Another way our struggling student might work smarter is to complete work in a room void of technological or human distractions.
Don’t say: “If your grades do not improve I’m going to take away…..”
It turns out, that penalising your child by taking away the one place they may be successful, feel good about, or use as an outlet is not a good strategy to support their academic struggles.
Many students who struggle in school find relief on the soccer fields, taekwondo classes, ballet or drama.
These outlets are often necessary activities for your child who spends hours a day feeling overwhelmed, burdened and inadequate.
While we’re often tempted to believe that if we remove ‘distractions’ or activities that ‘take up time from school work’ our child’s success will improve, it will not.
Allowing all kids, and especially those who struggle all day at school, a non-academic outlet is an important part of their personal and emotional development.
Say instead: “You must complete your work before you go”
It must be a measured and realistic amount of work, but if so, using the activity as an incentive to complete work is fin.
Do not use uncontrollable outcomes as incentives (i.e. grades) but you can use productivity as a motivator.
For example, you can mandate that your child reads for 30 minutes a day to have the privilege of attending their drama group, but you can not require an A on a test.
Final outcomes such as grades, writing skills, etc. are often out of the child’s control and tend to create more unnecessary stress for both of you.
So, focus on your child’s controllable productivity and keep those extra-curricular activities going!
Don’t say: “Don’t be lazy”
Lazy is an easy word to place on a child who resists completing homework, studying for tests, and in general, does not prioritize schoolwork.
But, we must ask ourselves, why would our child be unwilling to work?
Rather than stamp them with a ‘lazy’ tattoo, it is much more helpful for us, as the adult, perhaps along with a teacher, to analyse why the student is avoiding their school work.
After all, if your dinner flopped each time you cooked, would you be ‘lazy’ if you didn’t try to cook again after a few failures?
Similarly, when a student fails or doesn’t meet the expectations of the adults around them, it’s not surprising that they begin to avoid work and are unwilling to confront their challenges.
Labelling your struggling child ‘lazy’ will not motivate them. It will not support them.

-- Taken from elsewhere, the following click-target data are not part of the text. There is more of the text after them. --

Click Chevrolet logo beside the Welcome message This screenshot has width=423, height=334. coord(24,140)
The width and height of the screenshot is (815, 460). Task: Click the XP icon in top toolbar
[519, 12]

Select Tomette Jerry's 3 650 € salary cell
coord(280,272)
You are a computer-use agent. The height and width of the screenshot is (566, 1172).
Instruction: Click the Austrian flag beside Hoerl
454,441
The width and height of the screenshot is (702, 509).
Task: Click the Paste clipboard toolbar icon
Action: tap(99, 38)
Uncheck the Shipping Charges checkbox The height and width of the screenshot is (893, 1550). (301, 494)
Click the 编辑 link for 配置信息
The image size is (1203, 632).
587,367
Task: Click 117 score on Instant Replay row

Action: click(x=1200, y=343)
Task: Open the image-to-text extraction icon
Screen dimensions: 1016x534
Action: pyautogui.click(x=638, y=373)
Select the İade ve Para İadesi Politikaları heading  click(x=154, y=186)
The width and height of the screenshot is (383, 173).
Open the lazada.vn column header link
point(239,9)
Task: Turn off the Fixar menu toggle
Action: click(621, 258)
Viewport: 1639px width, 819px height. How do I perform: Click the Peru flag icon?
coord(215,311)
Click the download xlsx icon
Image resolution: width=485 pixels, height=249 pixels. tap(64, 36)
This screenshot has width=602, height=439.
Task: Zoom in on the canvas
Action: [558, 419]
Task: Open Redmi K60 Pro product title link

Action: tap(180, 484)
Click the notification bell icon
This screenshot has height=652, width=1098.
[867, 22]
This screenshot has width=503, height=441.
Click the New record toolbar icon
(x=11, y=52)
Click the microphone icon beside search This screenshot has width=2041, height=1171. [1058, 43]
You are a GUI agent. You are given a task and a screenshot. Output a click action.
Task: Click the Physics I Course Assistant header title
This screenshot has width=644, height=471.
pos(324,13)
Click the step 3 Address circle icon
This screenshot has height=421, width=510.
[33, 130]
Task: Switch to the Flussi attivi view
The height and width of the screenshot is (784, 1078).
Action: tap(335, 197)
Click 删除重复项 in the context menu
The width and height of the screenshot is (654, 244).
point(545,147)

It will not make them feel any better.
Say instead: “Why are you avoiding/unwilling to complete your work”?
By noting a concrete observation and then requiring the child to analyse it, it shifts the responsibility back on to the child-exactly where it should be. It isn’t your job to make your child complete homework.
Rather, it is your job, as a parent, to support your child to learn how to complete their work.
When we ask our children probing questions, rather than attack their behaviour we have a much greater chance of supporting them, and, most important, letting them know that they are loved and cared for.
Don’t say: “It’s not that hard, just do it.”
Denying the reality of your struggling child certainly isn’t going to help him feel supported or motivated.
While reading for 20 minutes a night might not seem hard to you, it might be very difficult for her.
You may not find the math equations hard, he does.
Perhaps, unconsciously, we use this denial language as a method to encourage our child and help them feel that the work is manageable-surely that should be a motivator.
But in truth, telling them it’s not hard when it is for them, is only discouraging.
Instead try: Validate their challenges.
Be upfront. Be honest. Accept reality. Tell them that it pains you to see them struggle. Tell them you want to help them in the best way possible. Tell them you want to do anything you can to see them succeed.
Validating a child’s academic struggle will not only help defuse an already difficult situation but, more importantly, will allow the child to know that no matter what, they are loved and supported by their parent.
Validation and recognition of a child’s struggles will certainly lead an openness that will ultimately allow you to provide the much-needed support for their academic needs.